[Word and element locating data]
====
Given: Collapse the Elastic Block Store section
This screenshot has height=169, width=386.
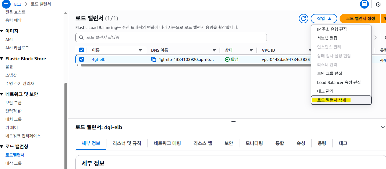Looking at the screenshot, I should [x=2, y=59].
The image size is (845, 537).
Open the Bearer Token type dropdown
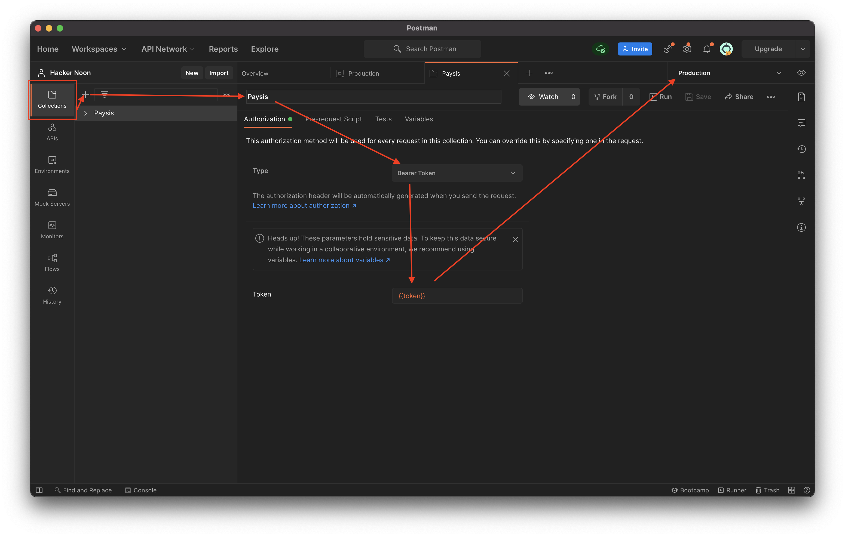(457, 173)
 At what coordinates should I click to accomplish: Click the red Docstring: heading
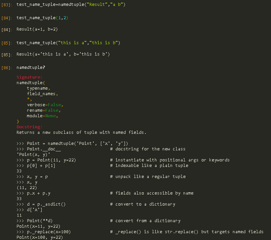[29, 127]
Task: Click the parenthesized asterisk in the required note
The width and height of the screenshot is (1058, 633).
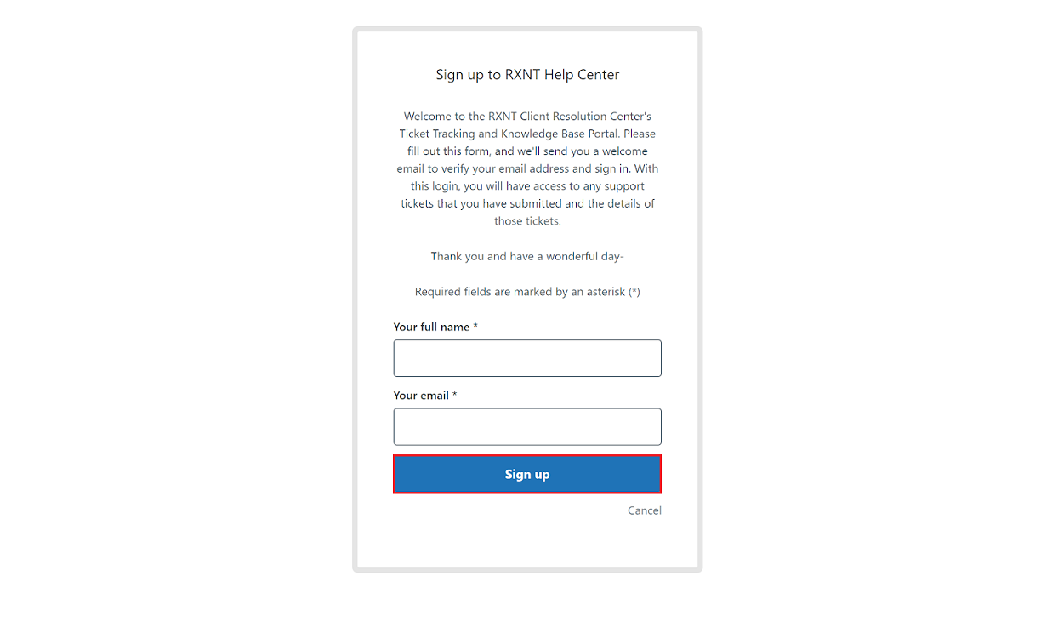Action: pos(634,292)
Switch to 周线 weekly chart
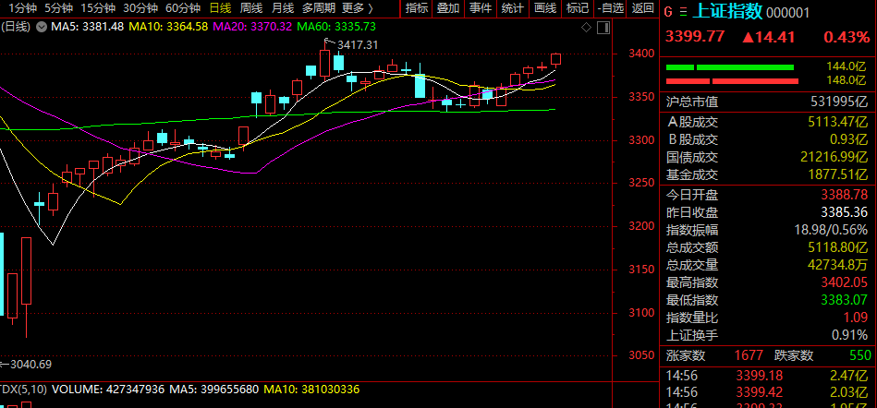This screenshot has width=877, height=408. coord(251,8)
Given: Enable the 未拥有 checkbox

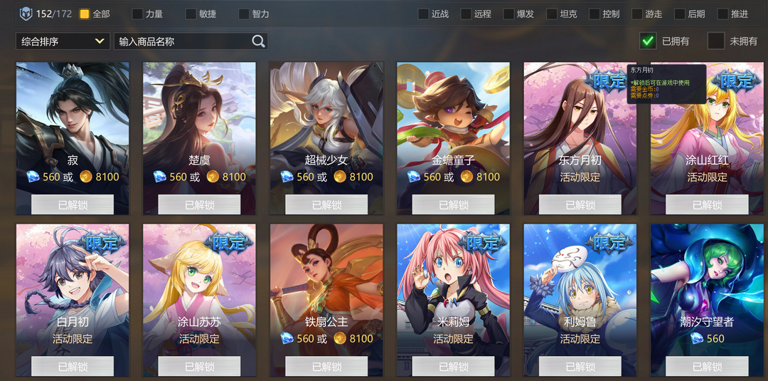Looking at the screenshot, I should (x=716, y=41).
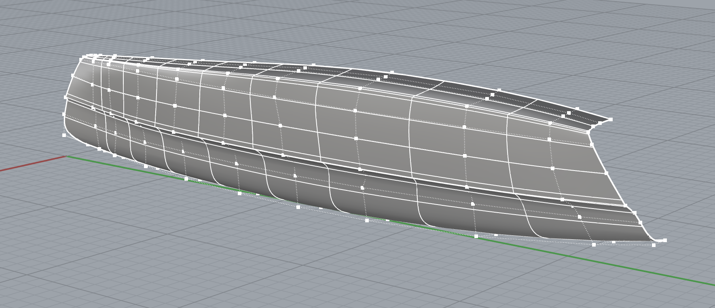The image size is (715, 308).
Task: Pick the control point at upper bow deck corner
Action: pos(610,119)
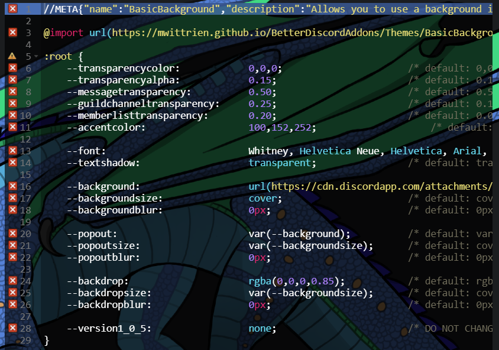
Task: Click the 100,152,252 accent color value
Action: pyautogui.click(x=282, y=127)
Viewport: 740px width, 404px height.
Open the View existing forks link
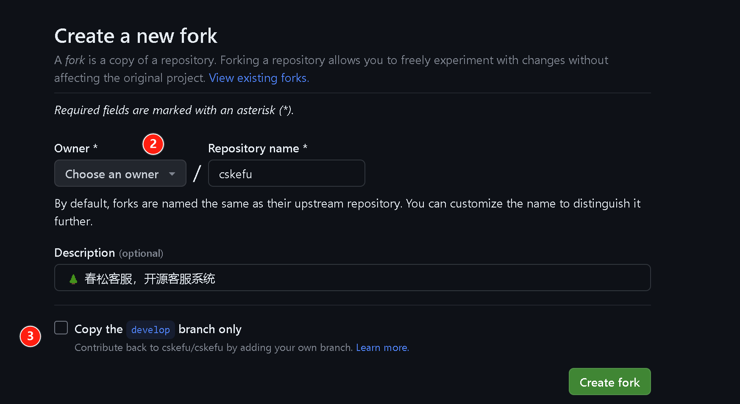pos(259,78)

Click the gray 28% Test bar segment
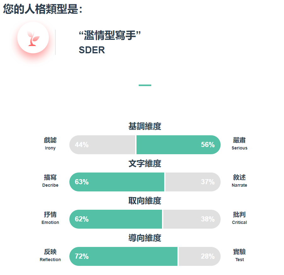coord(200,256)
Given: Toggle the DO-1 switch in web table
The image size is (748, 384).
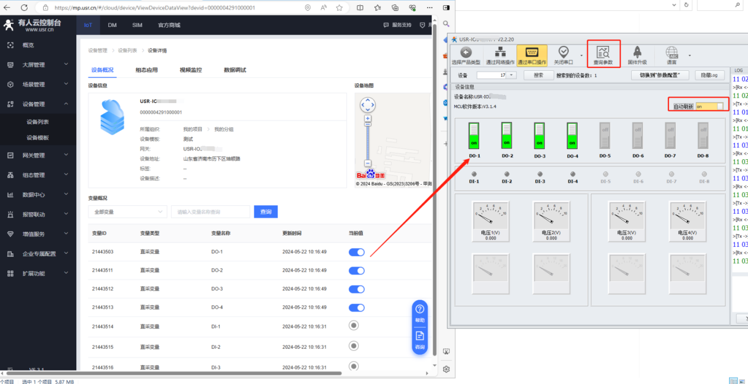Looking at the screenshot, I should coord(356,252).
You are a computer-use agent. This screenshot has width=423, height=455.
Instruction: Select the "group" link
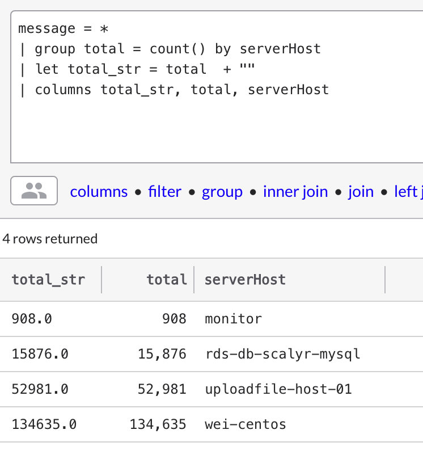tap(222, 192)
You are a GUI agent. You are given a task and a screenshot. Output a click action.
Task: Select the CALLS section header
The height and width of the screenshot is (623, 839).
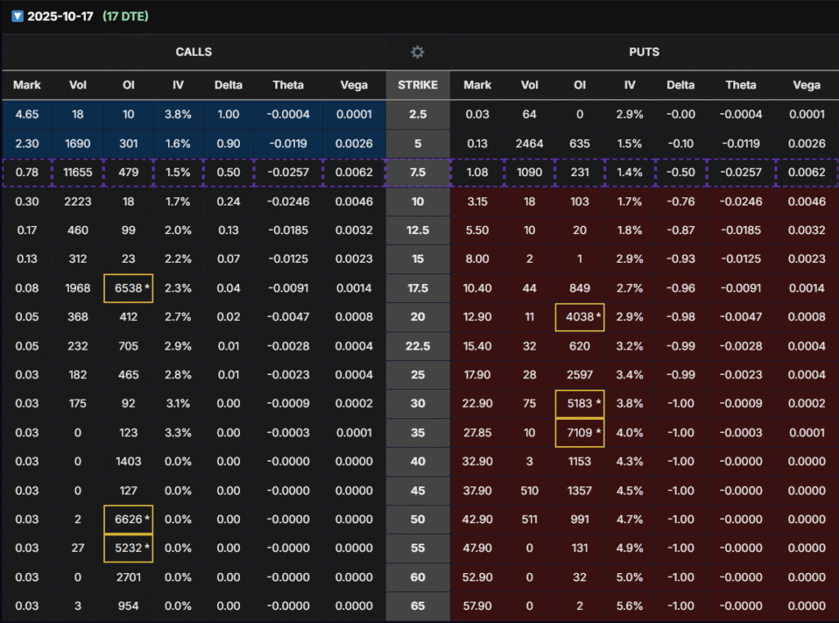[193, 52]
====
[What is asked] Reproduce every line of the entries above verbatim, omitting the pictures.

[Answer in full]
Given: Collapse the Elastic Block Store section
This screenshot has height=169, width=386.
Looking at the screenshot, I should [x=2, y=59].
The image size is (845, 537).
Open the Bearer Token type dropdown
(457, 173)
 At what coordinates should I click to accomplish: Click the red Docstring: heading
[29, 127]
Task: Click the parenthesized asterisk in the required note
The width and height of the screenshot is (1058, 633).
Action: pos(634,292)
Switch to 周线 weekly chart
This screenshot has width=877, height=408. coord(251,8)
Given: Enable the 未拥有 checkbox

Looking at the screenshot, I should (x=716, y=41).
The image size is (715, 308).
Task: Pick the control point at upper bow deck corner
Action: pos(610,119)
Task: Click the 100,152,252 accent color value
Action: pyautogui.click(x=282, y=127)
Viewport: 740px width, 404px height.
Open the View existing forks link
pos(259,78)

Click the gray 28% Test bar segment
coord(200,256)
Given: Toggle the DO-1 switch in web table
The image size is (748, 384).
Looking at the screenshot, I should coord(356,252).
You are a computer-use agent. This screenshot has width=423, height=455.
Instruction: Select the "group" link
tap(222, 192)
You are a GUI agent. You are given a task and a screenshot. Output a click action.
Task: Select the CALLS section header
The height and width of the screenshot is (623, 839).
[193, 52]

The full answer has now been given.